OBJECTIVE 1:
Return the rows between the line containing "Click the font" and the line containing "I will point(689,758).", inclusive, unchanged.

Axiomatizing $\Box(p \to q) \to (\Box p \to \Box q)$ is (within the rest of the usual background framework) a roundabout way of axiomatizing that $\Box$ preserves products. But we wouldn’t want the same replacing $\Box$ with $\lozenge$ throughout; $\lozenge$ typically preserves coproducts, not products.
It is just a fact that the functor sending everything to $\emptyset$ is a comonad and not a monad, and the functor sending everything to $\ast$ is a monad and not a comonad. A comonad $F$ comes with a counit map $F X \to X$, while a monad comes with a unit map $X\to F X$, and we have maps $\emptyset \to X$ and $X \to \ast$ but not (in general) the othe way around. Since S4 and S5 include the axioms $\Box P \to P$ and $P\to \lozenge P$, it must be that $\Box$ is a comonad and $\lozenge$ a monad. Moreover, the presence of “$\Box P \to P$” also implies that “everything is necessarily true” is impossible unless everything is also true, which would be a very degenerate logic.
I also thought at first that this adjunction ought to arise from a base change where there are no possible worlds, but I’m pretty sure this is not the case. It is true that for the adjunction $f_! \dashv f^* \dashv f_*$ where $f:W\to 1$, with $W=\emptyset$ the comonad $f_! f^*$ and monad $f_* f^*$ are constant at $\emptyset$ and $\ast$ respectively, so this does give rise to that adjoint pair of modalities on $\mathbf{H}/1$. However, the adjoint pair that Urs is talking about is not that one, but rather the comonad $f^* f_*$ and monad $f^* f_!$ on $\mathbf{H}/W$. Indeed, it must be the case that a general proposition depends on $W$, because in order to form $\Box P$ meaning “$P$ holds in all possible worlds” we must have the information about which worlds $P$ holds in. Thus, the logic on which the modal operators act must be the slice category over $W$, not over $1$. And so if $W=\emptyset$, the entire logic becomes trivial.
On reading again, I see that you (Sridhar) were perhaps talking only about the trivial logic. Okay, but Urs’ point was that the adjunction $\emptyset \dashv \ast$ satisfies S4 even if the logic is not trivial.
Re: 72, I didn’t think anyone had claimed that $\lozenge (p \to q) \to (\lozenge p \to \lozenge q)$ alone was a sufficient axiom. What I was trying to say in #66, and what I thought Urs was saying on the page, is precisely that we need them both: the first says that $\Box$ preserves implication and the second says that $\lozenge$ does.

OBJECTIVE 2:
Based on the modal logic passage, state whether each statement agrees with it, giving yes or no and quoting the deciding words: (a) $\lozenge$ typically preserves products. (b) The functor sending everything to $\emptyset$ is a comonad and not a monad. (c) If $W=\emptyset$, the entire logic becomes trivial.

Element lookup rows:
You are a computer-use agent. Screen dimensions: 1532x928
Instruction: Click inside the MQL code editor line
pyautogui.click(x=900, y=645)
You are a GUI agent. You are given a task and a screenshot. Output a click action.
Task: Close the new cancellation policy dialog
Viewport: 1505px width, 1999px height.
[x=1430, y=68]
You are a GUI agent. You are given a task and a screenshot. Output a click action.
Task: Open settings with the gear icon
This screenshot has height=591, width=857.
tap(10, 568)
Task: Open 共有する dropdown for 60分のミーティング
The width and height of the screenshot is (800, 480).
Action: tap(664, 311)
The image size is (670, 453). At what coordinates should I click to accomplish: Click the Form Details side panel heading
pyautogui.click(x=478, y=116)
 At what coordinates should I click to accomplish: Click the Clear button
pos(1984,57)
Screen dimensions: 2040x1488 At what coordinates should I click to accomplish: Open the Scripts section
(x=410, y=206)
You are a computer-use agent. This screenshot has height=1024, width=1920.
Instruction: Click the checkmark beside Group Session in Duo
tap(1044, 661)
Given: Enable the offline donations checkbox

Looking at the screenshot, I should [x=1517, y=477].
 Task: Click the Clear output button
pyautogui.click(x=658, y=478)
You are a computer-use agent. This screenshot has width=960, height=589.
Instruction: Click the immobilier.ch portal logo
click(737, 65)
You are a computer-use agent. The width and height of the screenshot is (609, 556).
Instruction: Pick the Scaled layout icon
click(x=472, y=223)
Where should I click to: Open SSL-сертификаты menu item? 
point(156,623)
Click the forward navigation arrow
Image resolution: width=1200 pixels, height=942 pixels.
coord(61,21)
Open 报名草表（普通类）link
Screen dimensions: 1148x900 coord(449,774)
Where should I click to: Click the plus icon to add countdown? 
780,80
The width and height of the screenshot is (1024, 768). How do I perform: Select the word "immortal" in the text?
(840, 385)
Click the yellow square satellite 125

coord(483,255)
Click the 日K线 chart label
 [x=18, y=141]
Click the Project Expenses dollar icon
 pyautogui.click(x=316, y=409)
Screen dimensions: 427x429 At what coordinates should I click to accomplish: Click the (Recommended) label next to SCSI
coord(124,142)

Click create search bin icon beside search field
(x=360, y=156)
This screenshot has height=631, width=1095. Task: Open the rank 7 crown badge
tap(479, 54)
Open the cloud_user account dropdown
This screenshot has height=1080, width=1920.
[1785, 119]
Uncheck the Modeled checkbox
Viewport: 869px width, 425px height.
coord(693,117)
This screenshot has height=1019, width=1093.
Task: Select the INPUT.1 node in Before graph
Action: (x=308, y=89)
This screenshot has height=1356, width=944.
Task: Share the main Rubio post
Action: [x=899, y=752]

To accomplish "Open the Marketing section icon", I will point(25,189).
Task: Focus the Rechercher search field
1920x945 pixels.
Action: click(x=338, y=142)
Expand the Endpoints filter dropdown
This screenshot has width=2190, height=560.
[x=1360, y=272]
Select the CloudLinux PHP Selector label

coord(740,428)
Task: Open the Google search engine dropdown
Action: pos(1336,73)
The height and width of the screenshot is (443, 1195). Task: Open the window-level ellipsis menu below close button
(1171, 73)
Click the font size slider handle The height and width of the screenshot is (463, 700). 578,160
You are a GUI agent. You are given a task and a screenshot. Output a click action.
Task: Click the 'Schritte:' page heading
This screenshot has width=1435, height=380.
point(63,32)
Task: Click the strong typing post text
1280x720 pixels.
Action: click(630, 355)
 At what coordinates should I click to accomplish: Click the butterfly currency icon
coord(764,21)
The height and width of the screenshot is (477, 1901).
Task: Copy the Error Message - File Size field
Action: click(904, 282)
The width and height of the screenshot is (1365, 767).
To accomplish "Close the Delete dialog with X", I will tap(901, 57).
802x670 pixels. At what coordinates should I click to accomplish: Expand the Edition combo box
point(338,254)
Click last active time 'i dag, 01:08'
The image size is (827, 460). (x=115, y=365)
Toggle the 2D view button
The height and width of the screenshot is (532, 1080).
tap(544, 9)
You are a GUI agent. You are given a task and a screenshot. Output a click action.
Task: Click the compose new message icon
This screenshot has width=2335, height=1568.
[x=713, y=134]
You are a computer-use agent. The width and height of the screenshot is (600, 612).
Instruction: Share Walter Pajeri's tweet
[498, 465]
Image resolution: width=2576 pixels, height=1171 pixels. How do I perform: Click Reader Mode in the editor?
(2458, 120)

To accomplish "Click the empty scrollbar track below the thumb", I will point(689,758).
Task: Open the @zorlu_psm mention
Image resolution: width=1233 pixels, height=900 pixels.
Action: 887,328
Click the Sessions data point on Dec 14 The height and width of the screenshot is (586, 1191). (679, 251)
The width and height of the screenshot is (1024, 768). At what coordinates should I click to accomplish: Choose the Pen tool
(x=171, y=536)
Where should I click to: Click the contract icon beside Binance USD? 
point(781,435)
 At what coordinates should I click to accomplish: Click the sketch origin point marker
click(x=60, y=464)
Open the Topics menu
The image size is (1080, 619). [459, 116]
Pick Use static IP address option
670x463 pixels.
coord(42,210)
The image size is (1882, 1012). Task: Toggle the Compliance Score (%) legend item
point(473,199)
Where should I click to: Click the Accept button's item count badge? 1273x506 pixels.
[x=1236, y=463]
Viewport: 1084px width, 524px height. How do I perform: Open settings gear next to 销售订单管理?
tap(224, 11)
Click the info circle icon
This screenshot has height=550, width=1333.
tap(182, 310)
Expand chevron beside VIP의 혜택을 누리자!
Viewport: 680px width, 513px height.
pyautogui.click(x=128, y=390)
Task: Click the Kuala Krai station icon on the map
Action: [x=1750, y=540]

COMPLETE ANSWER 1:
Click the font size slider handle The height and width of the screenshot is (463, 700). 578,160
You are a GUI agent. You are given a task and a screenshot. Output a click action.
Task: Click the 'Schritte:' page heading
This screenshot has width=1435, height=380.
point(63,32)
Task: Click the strong typing post text
1280x720 pixels.
Action: click(630, 355)
 At what coordinates should I click to accomplish: Click the butterfly currency icon
coord(764,21)
The height and width of the screenshot is (477, 1901).
Task: Copy the Error Message - File Size field
Action: click(904, 282)
The width and height of the screenshot is (1365, 767).
To accomplish "Close the Delete dialog with X", I will tap(901, 57).
802x670 pixels. At what coordinates should I click to accomplish: Expand the Edition combo box
point(338,254)
Click last active time 'i dag, 01:08'
The image size is (827, 460). (x=115, y=365)
Toggle the 2D view button
The height and width of the screenshot is (532, 1080).
tap(544, 9)
You are a GUI agent. You are given a task and a screenshot. Output a click action.
Task: Click the compose new message icon
This screenshot has width=2335, height=1568.
[x=713, y=134]
You are a computer-use agent. The width and height of the screenshot is (600, 612).
Instruction: Share Walter Pajeri's tweet
[498, 465]
Image resolution: width=2576 pixels, height=1171 pixels. How do I perform: Click Reader Mode in the editor?
(2458, 120)

To accomplish "Click the empty scrollbar track below the thumb", I will point(689,758).

COMPLETE ANSWER 2:
(a) No: "$\lozenge$ typically preserves coproducts, not products."
(b) Yes: "the functor sending everything to $\emptyset$ is a comonad and not a monad"
(c) Yes: "And so if $W=\emptyset$, the entire logic becomes trivial."